Duma Boko, a human rights lawyer who’s set to become Botswana’s new president, is known for his firm support of LGBTIQ+ rights.

Boko’s coalition, the Umbrella for Democratic Change (UDC), achieved a surprising landslide victory in last week’s elections, unseating the Botswana Democratic Party after nearly 60 years in power.

In March 2019, the 54-year-old Harvard-educated lawyer shared his views on Sections 164 and 167 of Botswana’s Penal Code, which criminalised same-sex relationships.

“We will ensure that Sections 164 and 167 are decriminalised,” Boko stated in a video shared on Facebook. “That’s the argument I raised back then, and that’s the position I still hold even now.”

Boko previously represented Botswana’s LGBTIQ+ rights group, Legabibo, as well as a man who was unsuccessful in challenging Botswana’s criminalisation of homosexuality in the 2003 Kanane v The State case.

When asked if the UDC would move to decriminalise homosexuality, Boko responded in the 2019 video, “Of course… I’m a human rights activist. I have always articulated this position. It would be extremely hypocritical if I don’t take it to finality. The UDC commits itself to human rights… and this is just one aspect of a broad struggle for human rights.”

Later in 2019, a panel of Botswana High Court judges unanimously overturned the criminalisation of homosexuality, declaring Sections 164 and 167 unconstitutional.

The government appealed, but in 2021, the Court of Appeal upheld the ruling, rejecting attempts to reinstate the ban.

Court of Appeal Judge President Ian Kirby stated that the discriminatory laws had been “rendered unconstitutional by the march of time and the change of circumstances,” adding that, “At present, they serve only to stigmatise gay men unnecessarily…”

Ongoing Legislative Controversy

Although homosexuality is now legal in Botswana thanks to the courts, the government sought to pass a bill in Parliament to formally remove these laws from the statute books, a process that became mired in controversy.

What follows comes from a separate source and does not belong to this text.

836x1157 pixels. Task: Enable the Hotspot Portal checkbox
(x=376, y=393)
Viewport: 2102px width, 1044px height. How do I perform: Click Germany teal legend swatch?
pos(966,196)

Homophobic religious leaders and politicians in Botswana used the opportunity to call for a debate on the bill or a referendum on repealing these laws.

Human rights activists, however, argued that both the bill and any debate on decriminalising homosexuality were unnecessary and divisive, as the courts had already definitively invalidated the laws. In 2023, the government suspended the debate on the contentious bill.

 

* An earlier version of this article erroneously stated that Boko was part of the court case that forced the Botswana government to officially register Legabibo in 2016.